:: EXTRACTED ENTRIES

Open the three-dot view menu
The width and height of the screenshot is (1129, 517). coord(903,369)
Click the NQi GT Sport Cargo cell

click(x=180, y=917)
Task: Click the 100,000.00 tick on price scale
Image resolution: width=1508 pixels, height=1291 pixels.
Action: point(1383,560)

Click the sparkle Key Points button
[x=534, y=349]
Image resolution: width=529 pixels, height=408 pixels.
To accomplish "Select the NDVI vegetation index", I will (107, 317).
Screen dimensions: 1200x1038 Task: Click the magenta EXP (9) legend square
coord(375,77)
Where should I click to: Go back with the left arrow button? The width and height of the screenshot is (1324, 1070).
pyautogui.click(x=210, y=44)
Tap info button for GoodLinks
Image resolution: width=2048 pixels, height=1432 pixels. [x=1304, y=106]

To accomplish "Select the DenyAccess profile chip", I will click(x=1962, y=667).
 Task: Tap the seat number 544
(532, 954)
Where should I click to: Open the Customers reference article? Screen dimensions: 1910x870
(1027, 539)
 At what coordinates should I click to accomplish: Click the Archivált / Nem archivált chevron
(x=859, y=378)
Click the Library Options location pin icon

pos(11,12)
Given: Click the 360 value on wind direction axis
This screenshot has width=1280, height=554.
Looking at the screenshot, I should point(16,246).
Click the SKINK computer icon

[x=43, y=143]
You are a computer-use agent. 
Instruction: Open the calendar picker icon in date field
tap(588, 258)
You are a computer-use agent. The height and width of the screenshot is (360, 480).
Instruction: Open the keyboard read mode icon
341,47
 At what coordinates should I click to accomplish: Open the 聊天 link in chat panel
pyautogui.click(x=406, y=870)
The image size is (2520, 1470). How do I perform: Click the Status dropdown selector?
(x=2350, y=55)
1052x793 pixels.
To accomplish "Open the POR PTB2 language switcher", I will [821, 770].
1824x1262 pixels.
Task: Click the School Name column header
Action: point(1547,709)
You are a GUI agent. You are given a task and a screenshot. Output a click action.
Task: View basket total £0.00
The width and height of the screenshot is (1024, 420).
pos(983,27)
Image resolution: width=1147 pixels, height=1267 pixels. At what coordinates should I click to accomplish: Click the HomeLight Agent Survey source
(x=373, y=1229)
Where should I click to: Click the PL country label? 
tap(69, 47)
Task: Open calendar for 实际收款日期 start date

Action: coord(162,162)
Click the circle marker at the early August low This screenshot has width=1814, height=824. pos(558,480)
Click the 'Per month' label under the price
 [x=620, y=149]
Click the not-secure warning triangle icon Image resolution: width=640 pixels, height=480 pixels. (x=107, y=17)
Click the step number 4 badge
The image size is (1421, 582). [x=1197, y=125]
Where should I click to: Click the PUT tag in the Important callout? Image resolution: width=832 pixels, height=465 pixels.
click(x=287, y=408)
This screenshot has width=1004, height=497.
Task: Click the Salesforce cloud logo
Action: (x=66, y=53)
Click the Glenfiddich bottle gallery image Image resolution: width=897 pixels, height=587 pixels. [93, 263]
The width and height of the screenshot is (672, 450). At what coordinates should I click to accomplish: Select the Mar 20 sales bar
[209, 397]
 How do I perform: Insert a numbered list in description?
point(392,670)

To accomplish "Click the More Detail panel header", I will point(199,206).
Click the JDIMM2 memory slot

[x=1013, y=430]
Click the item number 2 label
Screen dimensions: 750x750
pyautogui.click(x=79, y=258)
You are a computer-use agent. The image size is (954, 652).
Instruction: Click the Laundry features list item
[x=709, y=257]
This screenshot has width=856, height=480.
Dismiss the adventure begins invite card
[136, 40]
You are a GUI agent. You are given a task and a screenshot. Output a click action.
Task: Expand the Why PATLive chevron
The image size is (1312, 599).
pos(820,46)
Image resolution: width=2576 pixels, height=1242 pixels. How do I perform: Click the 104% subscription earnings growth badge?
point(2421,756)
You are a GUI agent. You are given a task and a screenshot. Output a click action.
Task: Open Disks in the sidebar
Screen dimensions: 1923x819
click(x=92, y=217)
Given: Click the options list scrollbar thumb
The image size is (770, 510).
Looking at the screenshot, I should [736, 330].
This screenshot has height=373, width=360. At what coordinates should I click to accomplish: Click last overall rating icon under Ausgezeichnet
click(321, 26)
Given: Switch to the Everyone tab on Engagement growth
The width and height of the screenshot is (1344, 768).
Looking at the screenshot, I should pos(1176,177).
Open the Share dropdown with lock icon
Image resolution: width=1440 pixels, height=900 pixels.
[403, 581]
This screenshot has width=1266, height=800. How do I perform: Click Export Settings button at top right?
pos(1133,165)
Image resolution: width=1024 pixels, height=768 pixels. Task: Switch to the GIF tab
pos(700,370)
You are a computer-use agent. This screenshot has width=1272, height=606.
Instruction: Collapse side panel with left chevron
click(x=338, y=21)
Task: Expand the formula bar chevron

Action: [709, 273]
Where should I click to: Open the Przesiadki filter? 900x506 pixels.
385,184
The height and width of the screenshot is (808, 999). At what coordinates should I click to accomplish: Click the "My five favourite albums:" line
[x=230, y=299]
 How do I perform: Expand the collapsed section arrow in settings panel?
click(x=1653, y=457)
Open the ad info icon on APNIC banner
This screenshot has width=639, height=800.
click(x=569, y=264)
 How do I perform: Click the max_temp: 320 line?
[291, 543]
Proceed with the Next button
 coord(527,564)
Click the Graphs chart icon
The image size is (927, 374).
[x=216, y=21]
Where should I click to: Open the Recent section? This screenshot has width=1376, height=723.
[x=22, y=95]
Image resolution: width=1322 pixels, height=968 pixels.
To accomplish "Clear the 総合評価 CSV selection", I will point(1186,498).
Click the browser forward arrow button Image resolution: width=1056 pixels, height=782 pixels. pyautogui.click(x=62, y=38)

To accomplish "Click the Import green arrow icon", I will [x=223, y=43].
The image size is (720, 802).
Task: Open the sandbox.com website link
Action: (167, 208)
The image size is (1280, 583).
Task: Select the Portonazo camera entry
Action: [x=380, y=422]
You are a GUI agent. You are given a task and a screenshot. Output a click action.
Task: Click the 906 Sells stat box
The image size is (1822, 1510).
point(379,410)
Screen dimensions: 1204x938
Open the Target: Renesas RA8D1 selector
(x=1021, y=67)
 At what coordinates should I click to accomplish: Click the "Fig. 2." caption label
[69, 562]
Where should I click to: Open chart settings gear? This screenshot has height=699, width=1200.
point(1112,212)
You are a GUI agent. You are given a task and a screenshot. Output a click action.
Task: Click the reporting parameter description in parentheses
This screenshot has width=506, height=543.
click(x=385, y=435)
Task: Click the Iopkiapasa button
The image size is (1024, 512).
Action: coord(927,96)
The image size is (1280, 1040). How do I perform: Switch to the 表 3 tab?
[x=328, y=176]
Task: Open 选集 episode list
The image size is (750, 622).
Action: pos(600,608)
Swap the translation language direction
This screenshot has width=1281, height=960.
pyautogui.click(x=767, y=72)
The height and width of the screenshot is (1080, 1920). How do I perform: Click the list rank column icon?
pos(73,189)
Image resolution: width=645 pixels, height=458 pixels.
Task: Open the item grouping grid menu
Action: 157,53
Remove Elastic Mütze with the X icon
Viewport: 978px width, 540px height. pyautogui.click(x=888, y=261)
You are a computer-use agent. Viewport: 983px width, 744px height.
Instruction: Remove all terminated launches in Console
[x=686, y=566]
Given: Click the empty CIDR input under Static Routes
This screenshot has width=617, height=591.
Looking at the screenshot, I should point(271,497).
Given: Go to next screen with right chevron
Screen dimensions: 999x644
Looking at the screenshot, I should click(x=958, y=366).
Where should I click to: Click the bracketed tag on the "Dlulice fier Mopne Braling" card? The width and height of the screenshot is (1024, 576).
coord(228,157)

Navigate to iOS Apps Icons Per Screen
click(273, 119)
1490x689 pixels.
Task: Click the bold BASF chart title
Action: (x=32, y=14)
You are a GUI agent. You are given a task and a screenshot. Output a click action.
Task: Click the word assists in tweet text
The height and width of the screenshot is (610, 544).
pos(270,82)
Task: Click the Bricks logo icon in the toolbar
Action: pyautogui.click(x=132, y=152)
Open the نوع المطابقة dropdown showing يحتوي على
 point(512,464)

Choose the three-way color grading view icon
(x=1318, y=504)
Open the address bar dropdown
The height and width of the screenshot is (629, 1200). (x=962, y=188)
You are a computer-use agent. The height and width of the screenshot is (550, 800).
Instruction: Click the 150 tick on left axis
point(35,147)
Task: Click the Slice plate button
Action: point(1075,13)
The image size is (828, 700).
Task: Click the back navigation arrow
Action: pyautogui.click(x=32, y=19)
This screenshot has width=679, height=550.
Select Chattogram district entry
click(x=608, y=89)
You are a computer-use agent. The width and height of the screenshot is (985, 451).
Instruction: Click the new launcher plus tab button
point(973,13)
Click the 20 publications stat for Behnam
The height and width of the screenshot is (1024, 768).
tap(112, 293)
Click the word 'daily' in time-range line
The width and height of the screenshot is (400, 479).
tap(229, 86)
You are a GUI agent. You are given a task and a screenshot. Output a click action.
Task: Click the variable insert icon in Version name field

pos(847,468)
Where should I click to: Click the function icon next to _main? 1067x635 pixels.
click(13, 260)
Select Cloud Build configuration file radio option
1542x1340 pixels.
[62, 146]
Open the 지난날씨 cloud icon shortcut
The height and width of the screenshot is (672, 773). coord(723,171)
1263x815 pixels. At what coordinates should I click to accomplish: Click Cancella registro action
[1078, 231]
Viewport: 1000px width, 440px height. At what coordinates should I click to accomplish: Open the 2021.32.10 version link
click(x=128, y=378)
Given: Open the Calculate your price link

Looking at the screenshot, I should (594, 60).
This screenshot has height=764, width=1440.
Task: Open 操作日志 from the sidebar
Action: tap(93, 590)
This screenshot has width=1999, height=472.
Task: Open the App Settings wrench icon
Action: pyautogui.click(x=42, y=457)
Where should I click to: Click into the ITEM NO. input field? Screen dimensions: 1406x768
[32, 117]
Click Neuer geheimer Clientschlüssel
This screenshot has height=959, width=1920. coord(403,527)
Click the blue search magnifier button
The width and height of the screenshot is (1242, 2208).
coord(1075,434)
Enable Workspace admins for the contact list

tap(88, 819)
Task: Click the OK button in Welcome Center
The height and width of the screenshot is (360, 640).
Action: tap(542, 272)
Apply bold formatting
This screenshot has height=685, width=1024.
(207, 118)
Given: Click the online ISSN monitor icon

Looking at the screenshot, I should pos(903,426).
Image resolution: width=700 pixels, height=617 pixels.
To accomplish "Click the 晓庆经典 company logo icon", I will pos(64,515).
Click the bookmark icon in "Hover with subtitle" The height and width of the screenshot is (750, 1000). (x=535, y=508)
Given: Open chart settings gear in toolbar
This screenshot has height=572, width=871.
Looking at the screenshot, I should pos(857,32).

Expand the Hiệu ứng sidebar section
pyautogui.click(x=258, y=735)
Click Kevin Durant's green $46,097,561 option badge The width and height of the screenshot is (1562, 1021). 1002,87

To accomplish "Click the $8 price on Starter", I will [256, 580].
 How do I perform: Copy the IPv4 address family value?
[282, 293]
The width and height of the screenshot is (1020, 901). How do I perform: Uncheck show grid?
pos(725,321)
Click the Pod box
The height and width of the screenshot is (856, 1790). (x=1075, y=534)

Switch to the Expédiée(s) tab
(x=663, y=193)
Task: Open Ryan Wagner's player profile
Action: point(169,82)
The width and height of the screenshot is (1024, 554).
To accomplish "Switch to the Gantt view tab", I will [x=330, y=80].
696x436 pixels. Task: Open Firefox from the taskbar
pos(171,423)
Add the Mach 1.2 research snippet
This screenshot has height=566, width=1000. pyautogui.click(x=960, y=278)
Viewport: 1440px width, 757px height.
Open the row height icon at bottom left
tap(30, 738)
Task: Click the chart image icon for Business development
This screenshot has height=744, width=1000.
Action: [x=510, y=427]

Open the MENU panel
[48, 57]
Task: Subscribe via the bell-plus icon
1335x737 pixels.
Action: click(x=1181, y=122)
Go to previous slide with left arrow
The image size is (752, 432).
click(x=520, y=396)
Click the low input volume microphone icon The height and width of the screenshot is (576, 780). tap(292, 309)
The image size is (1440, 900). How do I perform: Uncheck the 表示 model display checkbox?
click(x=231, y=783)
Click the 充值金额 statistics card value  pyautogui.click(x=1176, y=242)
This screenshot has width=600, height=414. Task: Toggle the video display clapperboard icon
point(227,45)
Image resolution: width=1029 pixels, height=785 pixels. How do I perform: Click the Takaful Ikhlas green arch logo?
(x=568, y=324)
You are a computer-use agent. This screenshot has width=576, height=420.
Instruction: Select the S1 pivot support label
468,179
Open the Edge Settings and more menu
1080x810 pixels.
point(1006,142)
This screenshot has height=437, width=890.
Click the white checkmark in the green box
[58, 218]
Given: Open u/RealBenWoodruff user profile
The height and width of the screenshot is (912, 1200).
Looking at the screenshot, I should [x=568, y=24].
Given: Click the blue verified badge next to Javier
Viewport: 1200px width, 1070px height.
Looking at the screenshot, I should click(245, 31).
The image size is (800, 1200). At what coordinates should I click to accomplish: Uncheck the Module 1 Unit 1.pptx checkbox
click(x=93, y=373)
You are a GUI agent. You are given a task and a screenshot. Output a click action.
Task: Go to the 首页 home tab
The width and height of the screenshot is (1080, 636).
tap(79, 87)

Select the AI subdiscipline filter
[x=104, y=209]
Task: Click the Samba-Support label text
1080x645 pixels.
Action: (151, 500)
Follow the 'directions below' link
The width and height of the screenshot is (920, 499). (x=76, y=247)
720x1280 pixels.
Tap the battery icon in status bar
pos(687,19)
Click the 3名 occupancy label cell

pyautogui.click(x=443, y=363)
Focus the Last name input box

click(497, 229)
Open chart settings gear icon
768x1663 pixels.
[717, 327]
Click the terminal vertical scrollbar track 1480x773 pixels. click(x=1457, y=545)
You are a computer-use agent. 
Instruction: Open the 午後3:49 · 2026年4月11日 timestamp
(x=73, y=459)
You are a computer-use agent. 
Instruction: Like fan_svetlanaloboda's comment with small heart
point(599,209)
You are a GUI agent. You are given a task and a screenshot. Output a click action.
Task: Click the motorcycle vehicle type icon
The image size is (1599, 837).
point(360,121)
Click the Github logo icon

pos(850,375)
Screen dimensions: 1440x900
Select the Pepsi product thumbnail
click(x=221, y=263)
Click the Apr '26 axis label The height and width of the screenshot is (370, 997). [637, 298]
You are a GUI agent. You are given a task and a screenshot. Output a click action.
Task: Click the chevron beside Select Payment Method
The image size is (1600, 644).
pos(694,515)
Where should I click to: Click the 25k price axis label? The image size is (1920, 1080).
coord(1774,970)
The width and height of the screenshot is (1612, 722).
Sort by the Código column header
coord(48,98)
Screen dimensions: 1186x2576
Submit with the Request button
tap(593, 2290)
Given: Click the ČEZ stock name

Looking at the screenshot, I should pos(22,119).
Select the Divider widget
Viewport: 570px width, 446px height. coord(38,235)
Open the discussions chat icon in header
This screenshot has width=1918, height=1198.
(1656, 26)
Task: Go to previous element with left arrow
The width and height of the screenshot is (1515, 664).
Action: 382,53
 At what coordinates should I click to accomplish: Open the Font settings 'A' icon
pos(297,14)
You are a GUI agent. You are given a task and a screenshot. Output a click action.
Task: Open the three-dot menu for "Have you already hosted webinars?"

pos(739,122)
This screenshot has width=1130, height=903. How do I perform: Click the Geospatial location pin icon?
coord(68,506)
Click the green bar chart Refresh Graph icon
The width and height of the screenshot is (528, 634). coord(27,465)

::::

== WORK ITEM ==
Return exactly the lines above from the line that has "Image resolution: width=1147" through the line that has "Click the circle", inclusive, and nothing else.

== EXERCISE OUTPUT ==
Image resolution: width=1147 pixels, height=1267 pixels. At what coordinates should I click to accomplish: Click the HomeLight Agent Survey source
(x=373, y=1229)
Where should I click to: Click the PL country label? 
tap(69, 47)
Task: Open calendar for 实际收款日期 start date

Action: coord(162,162)
Click the circle marker at the early August low This screenshot has width=1814, height=824. pos(558,480)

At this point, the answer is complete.